The bald man recalled an occasion when he was driving along the Cork road outside Mitchelstown and a ladder fell off the lorry in front of him. He described the damage to the car’s radiator and one of the headlights.
‘Tell them about the Hillman,’ Mr Mulholland urged Mary Louise, and when she’d done so Elmer said he’d never heard that before.
‘She got a taste for the brandy that time,’ Mr Mulholland said.

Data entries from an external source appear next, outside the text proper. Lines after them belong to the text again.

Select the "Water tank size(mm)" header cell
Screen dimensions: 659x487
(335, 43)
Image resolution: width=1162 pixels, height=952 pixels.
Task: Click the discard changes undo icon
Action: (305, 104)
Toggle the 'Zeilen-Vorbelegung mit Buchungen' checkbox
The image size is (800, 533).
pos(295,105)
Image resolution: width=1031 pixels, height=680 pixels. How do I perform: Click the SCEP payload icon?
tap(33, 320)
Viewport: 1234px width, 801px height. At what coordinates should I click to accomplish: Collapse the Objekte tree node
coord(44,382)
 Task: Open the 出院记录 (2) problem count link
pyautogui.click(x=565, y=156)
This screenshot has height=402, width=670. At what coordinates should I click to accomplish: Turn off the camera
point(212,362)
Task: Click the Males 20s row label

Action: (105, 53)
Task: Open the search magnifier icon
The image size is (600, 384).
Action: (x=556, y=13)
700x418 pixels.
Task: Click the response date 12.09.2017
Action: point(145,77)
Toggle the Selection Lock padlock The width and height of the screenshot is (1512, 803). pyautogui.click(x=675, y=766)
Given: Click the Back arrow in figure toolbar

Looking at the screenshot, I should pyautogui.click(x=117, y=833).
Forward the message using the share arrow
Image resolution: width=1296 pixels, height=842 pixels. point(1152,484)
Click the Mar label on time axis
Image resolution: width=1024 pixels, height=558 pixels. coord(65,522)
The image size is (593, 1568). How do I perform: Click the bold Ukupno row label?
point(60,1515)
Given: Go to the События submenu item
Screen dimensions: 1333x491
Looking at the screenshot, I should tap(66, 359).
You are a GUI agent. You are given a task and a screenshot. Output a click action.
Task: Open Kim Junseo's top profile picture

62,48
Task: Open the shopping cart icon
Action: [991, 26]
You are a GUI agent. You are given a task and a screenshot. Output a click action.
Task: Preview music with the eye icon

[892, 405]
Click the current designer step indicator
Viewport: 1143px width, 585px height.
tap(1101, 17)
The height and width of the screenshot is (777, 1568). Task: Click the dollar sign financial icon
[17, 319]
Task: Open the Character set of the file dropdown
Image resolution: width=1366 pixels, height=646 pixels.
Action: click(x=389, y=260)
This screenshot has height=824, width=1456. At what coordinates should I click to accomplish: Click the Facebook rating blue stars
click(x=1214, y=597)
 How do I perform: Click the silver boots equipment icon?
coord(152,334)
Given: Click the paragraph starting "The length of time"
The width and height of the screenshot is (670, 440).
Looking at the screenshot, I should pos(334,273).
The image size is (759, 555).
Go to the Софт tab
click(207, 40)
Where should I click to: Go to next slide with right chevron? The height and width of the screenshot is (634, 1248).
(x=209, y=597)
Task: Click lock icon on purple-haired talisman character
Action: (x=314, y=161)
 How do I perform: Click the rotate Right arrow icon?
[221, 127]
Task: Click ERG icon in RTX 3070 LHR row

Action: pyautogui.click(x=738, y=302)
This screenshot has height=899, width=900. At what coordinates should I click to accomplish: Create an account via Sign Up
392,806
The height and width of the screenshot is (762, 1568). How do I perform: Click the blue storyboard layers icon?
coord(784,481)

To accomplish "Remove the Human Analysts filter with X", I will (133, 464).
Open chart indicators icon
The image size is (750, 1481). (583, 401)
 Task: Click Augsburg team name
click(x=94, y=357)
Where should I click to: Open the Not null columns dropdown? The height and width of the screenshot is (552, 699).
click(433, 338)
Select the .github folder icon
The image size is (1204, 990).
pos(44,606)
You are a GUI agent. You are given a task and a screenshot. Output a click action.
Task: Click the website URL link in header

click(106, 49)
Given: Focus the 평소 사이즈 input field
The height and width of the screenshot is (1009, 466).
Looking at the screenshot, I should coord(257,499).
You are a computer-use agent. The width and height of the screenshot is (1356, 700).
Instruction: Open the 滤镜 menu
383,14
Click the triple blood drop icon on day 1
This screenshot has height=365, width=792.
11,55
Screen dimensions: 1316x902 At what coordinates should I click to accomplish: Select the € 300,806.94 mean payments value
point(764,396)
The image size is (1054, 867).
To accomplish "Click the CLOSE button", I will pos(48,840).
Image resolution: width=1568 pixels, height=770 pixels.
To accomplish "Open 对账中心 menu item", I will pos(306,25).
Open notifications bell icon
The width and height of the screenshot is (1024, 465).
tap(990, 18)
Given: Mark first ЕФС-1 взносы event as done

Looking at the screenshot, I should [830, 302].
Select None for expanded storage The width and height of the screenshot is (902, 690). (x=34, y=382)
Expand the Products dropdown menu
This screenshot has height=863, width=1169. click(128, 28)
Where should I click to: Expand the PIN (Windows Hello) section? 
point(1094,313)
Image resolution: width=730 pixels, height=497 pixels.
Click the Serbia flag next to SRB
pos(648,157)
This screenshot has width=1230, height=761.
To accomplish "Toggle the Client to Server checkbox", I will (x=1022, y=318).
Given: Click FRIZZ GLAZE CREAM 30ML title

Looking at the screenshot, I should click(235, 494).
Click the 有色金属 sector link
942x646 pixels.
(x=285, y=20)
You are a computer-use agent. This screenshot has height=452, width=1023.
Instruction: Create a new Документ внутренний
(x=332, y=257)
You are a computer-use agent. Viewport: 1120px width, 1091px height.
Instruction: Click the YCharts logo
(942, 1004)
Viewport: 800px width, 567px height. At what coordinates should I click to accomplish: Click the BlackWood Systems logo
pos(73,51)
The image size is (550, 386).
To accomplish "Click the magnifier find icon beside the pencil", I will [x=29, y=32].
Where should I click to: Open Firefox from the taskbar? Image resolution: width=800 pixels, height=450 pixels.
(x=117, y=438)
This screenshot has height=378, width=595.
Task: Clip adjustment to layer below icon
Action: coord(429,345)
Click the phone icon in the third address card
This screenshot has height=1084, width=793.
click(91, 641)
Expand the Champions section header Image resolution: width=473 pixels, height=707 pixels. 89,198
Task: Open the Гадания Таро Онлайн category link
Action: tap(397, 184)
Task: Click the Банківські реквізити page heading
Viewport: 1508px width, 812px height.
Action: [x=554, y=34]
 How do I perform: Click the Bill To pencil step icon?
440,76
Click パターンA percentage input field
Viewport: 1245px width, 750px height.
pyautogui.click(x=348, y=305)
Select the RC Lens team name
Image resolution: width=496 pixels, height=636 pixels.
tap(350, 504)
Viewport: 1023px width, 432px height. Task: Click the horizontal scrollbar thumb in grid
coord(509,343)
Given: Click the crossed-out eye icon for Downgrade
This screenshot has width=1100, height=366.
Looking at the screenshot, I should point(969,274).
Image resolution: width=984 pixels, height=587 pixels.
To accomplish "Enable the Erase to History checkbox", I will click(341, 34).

They all laughed. Mr Mulholland put his arm around Mary Louise’s waist and squeezed it. She had never been in a public house before and had often wondered what one was like. All she’d had were Letty’s descriptions because Letty had often gone into MacDermott’s or the lounge of Hogan’s Hotel with Gargan. Letty used to smoke in those days. She used to come into the bedroom at night smelling of cigarettes and sometimes of drink. She never smoked in the farmhouse itself, though, it being purely a social thing with her.
‘Excuse me a minute,’ the bald man said, and again went away, repeating that he had to see a man about a dog.
Mary Louise told Mr Mulholland about the farm, answering questions he put to her. She heard Elmer saying it was difficult for a draper’s shop to move with the times, that self-service wasn’t always suitable.